> Texto proporcionado:
Fútbol, patriarcado, masculinidad: una ofensa a la gente decente

Los gritos, las peleas, las palmadas fuertes en la espalda, el lenguaje soez y altanero, las novatadas... todo esto reflejaba una constante necesidad de acreditar una hiperhombría que no teníamos

Miembro de la Asociación de Hombres Igualitarios de Andalucía. (A Rocío siempre, antes, después y luego)

Álvaro Morata, con la Euro 2024.

El término 'patriarcado', aunque muchos desconozcan su significado, puede incomodar a la mayoría de los hombres. Las imágenes recientes dieron mucho de qué hablar, así que decidí dejar pasar unos días para reflexionar al respecto.

Hace unos años, escribí un libro en el que exploraba la necesidad de adoptar una perspectiva feminista de la realidad. En sus páginas, compartí las sensaciones y desajustes que experimenté desde niño ante las manifestaciones colectivas de la masculinidad. Estas se repetían en el colegio, el instituto y a lo largo de toda mi vida. Nunca me sentí cómodo con ese concepto de lo masculino: rudo, arrogante, violento y maleducado, con el que el sistema nos reprogramaba continuamente para ser considerados 'hombres', al más puro estilo de la novela de Orwell.

Los gritos, las peleas, las palmadas fuertes en la espalda, el lenguaje soez y altanero, las novatadas... todo esto reflejaba una constante necesidad de acreditar una hiperhombría que no teníamos.

Al ver las imágenes de la celebración del campeonato de Europa de la selección española, muchos recuerdos de mi infancia y juventud volvieron a mí, haciéndome ver lo poco que hemos avanzado. La persistencia de esa camaradería masculina que aceptamos para no ser señalados ni separados del grupo. Ese hipócrita pacto entre caballeros que nos hace cometer tantas estupideces y barbaridades.

> Comprueba tu comprensión:
[A] Según el artículo sobre fútbol y masculinidad, ¿en qué lugares se repetían las manifestaciones colectivas de la masculinidad?
[B] Reproduce, por favor, el tramo del artículo sobre fútbol y masculinidad que va desde "Miembro de la" hasta "reflexionar al respecto.".
El listado no es necesario.

> Datos de origen:
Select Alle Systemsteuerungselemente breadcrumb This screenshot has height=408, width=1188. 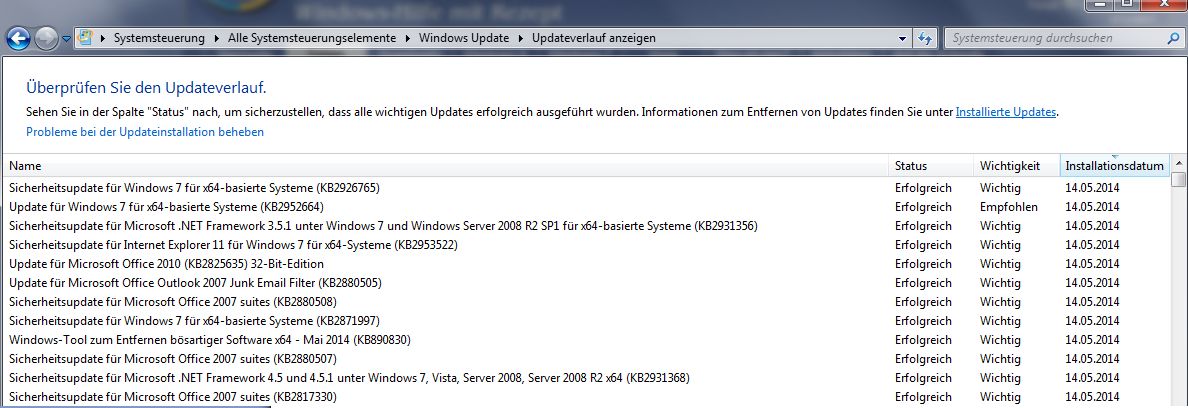(312, 38)
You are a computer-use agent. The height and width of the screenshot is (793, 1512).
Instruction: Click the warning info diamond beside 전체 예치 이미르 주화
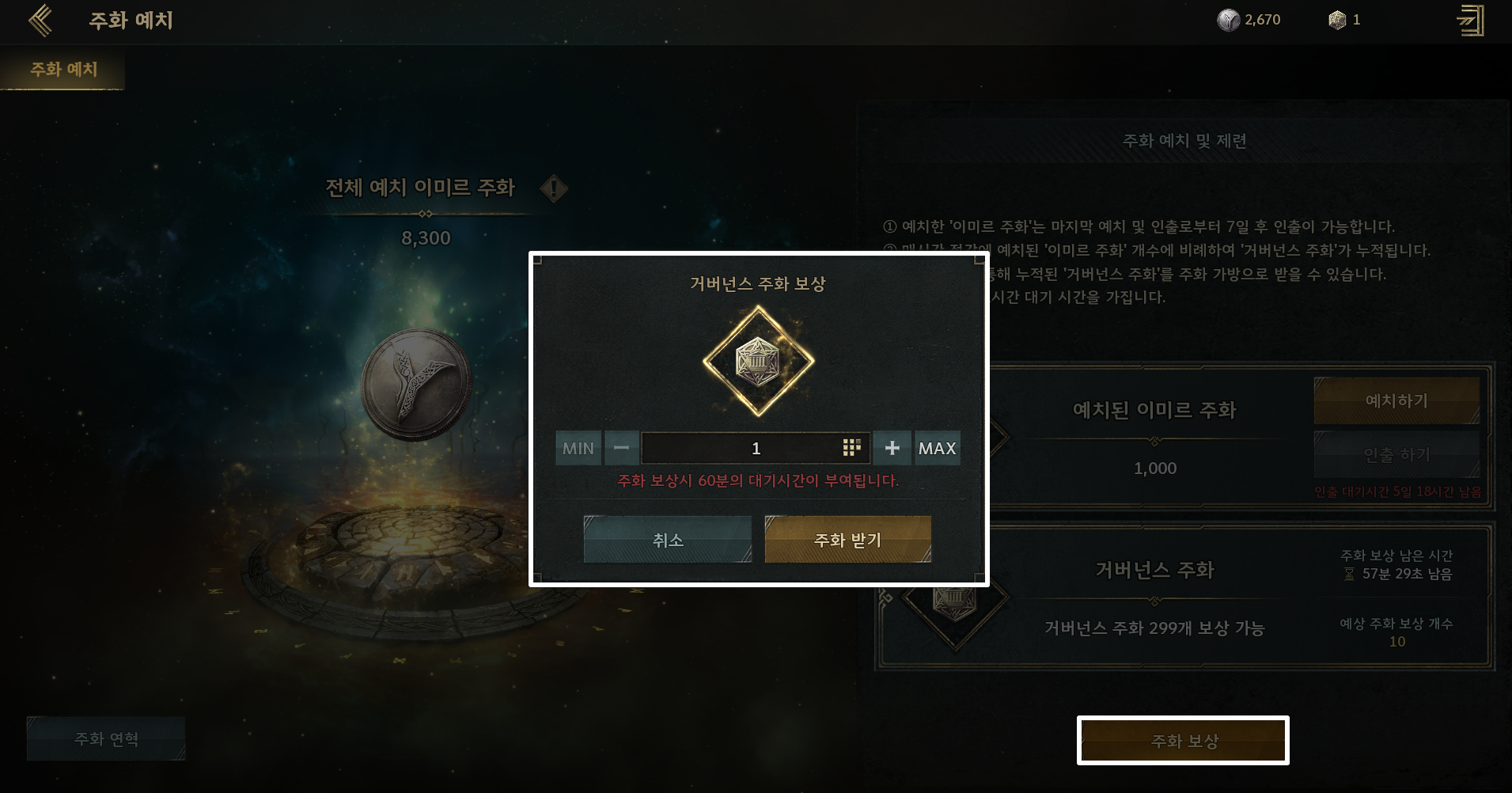pos(554,188)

> Respuestas:
[A] En el colegio, el instituto y a lo largo de toda su vida.

[B]
Miembro de la Asociación de Hombres Igualitarios de Andalucía. (A Rocío siempre, antes, después y luego)

Álvaro Morata, con la Euro 2024.

El término 'patriarcado', aunque muchos desconozcan su significado, puede incomodar a la mayoría de los hombres. Las imágenes recientes dieron mucho de qué hablar, así que decidí dejar pasar unos días para reflexionar al respecto.